By Gabriela Cortez
I’ve been striving for whiteness my entire life
As a child, my Tías complimented my skin tone and shamed their external darkness.
So I strived.
As a child, I was trained on what “beauty” looked like. As my grandparents glued their eyes to the color disproportionality in telenovelas.
So I strived.
As a child, I remember thinking, “why don’t I look like them?”, in regards to the handful of pale skin in our sea of brown.
So I strived.
As an early teenager, I believed I could never be seen without makeup, and that I wasn’t good enough to look at as a “plain Jane”.
So I hid under makeup to strive.
As a teenager, I developed eating disorders to strive for that “beauty”. Food relationships I’m still battling today.
So I hid my eating habits to strive.
As a college student, my self-hatred spiraled. Wishing I didn’t binge eat so that I could be thinner, not realizing I associated my emotions of self-worth with food (or lack there of). Wishing my hips weren’t bigger than my friends. Wishing I got the attention from people as the “beautiful” seemed to. Wishing people stopped asking me if I was a first generation student. Wishing people stopped telling me what ethnicity they thought I was, and asking where I’m “originally from”.
So I hid under a religion I knew would accept me.

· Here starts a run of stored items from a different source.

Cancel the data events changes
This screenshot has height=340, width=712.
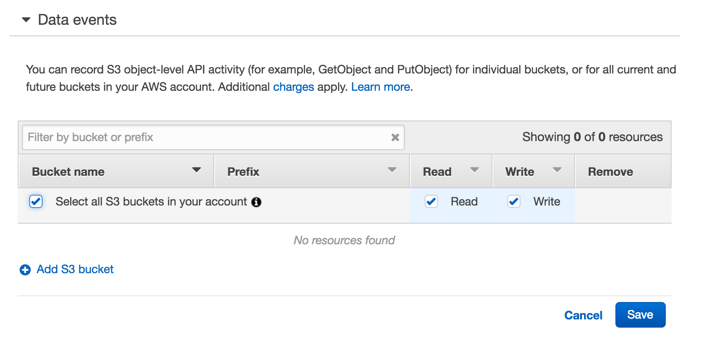click(x=583, y=315)
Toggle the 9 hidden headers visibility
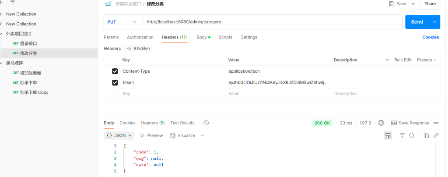The image size is (448, 177). click(138, 49)
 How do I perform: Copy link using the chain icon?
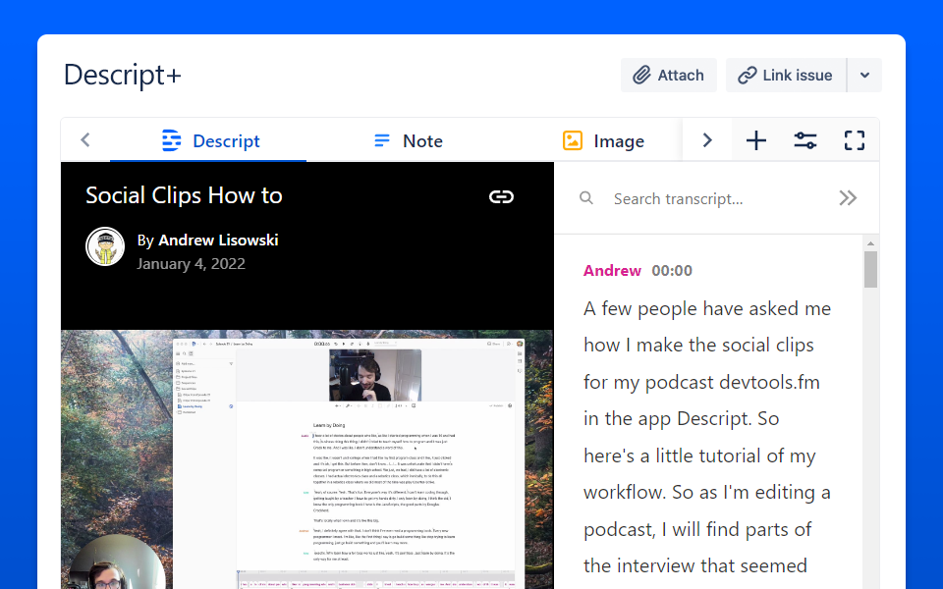point(501,197)
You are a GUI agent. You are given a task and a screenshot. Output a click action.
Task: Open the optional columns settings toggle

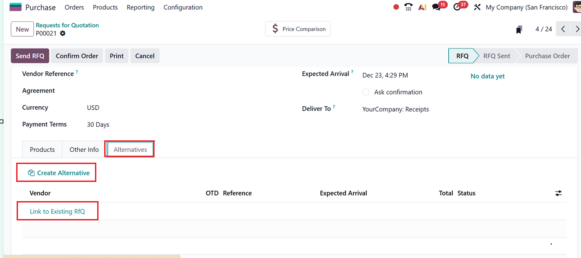[x=558, y=193]
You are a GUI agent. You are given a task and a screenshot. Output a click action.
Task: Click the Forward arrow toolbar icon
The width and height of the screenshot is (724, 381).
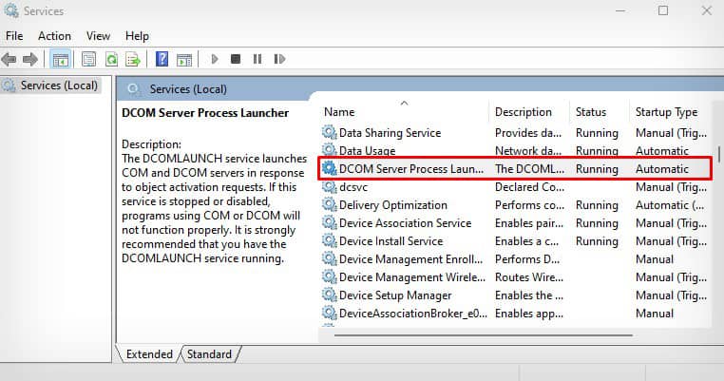(30, 59)
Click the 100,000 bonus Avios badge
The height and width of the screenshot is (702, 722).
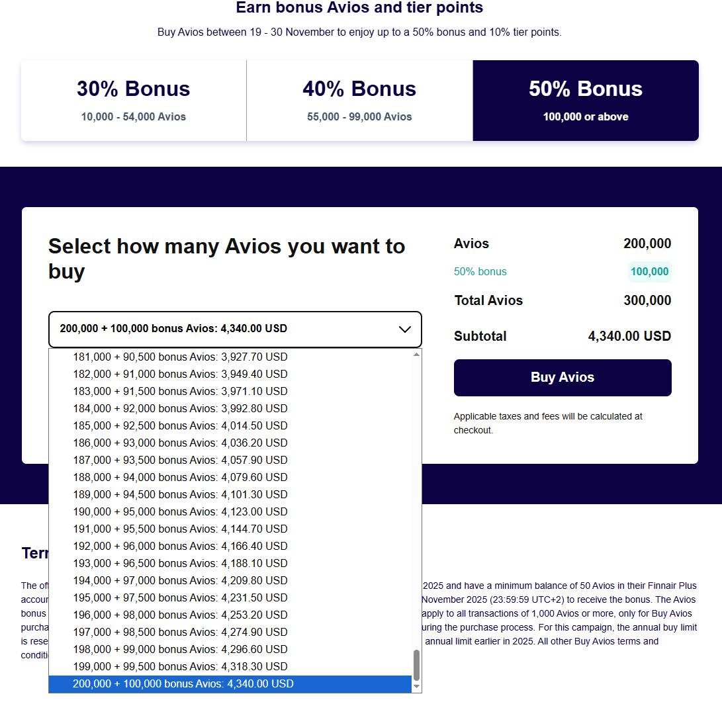[649, 272]
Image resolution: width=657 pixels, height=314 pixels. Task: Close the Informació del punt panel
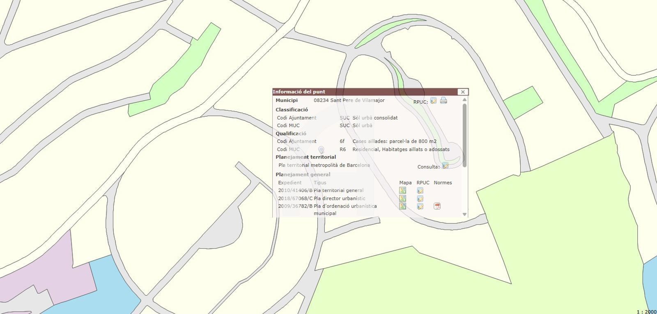tap(463, 92)
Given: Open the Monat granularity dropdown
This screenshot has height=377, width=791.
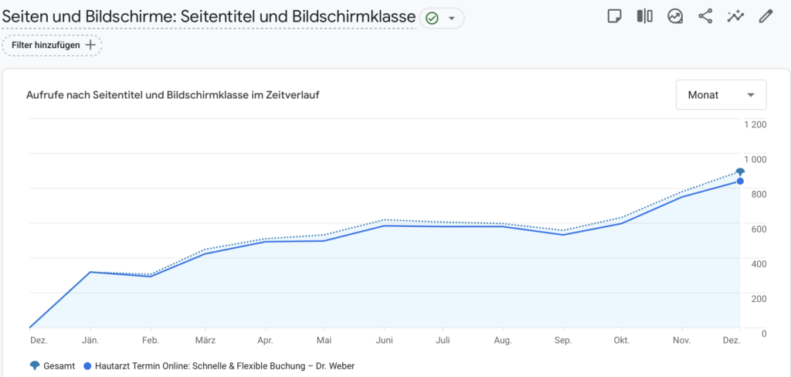Looking at the screenshot, I should (x=720, y=95).
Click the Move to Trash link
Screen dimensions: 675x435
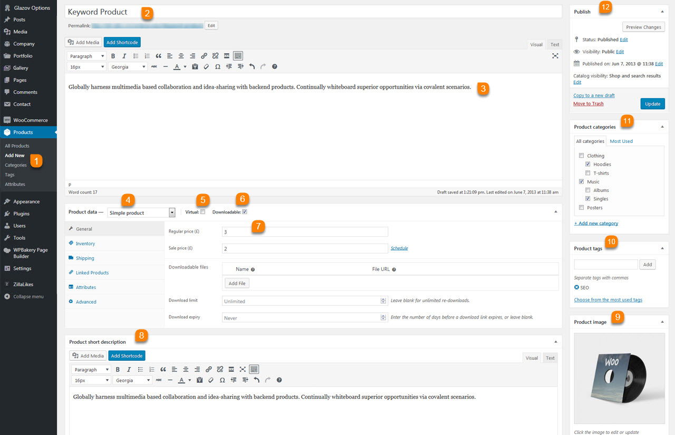click(588, 104)
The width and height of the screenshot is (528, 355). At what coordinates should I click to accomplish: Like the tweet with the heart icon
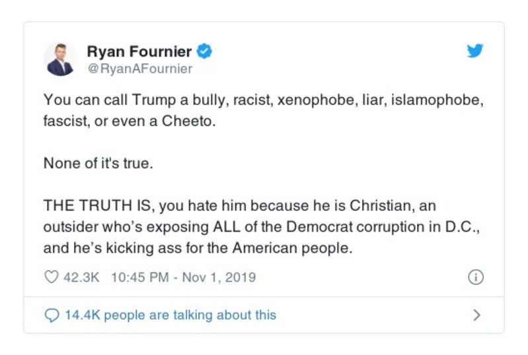coord(51,277)
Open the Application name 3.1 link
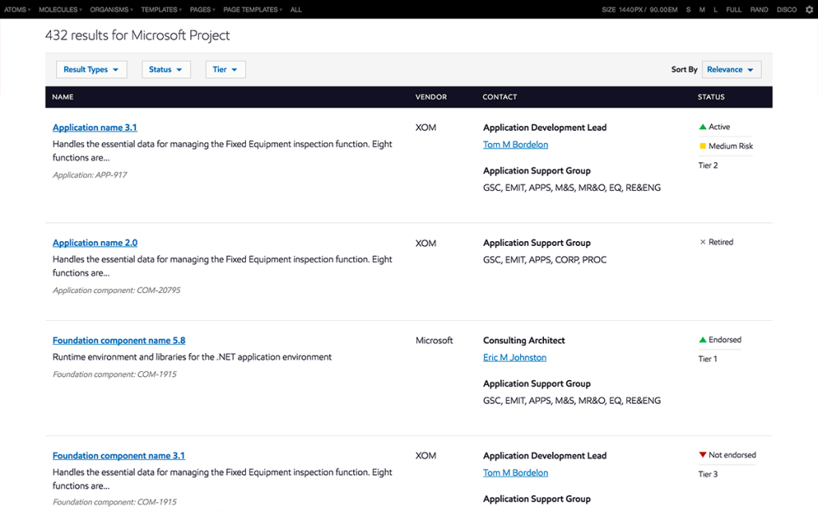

As a twenty-something, I experienced life outside of TX in a white outdoor NC world. My new not-so-brown friends laughed and commented on my accents in words. Statements such as, “say it again” or “why do you have to say it like t h a t ?”, helped me further bury my gaze away from my me.
So I hid my culture.
As a twenty-something, I was told “I don’t like it when people use language out of context”… as in it was wrong to use the Tex-Mex Spanglish I grew up on. As in it makes them uncomfortable when we’re at a Mexican Restaurant and I say things properly.
So I hid my voice.
As a twenty-something, I was told by the people I hid from, “well you’re not rrreally Mexican.”
So I hid my life.
As a twenty-something, I sat drunkenly with my girlfriends taking pictures to cherish before we each adventured on in our own direction.
"Wow. I like know I’m Hispanic, but I look rrreally Mexican in this picture”
As I sat and stared at my foreign face, I was confused about my appearance.
Years of treating myself how people treated me.
Hiding from myself in plain sight.
Thankful my hiding was unsuccessful. “Wherever you go, there you are”- as I’ve heard people say in support groups.
Here I am, striving for my truest me.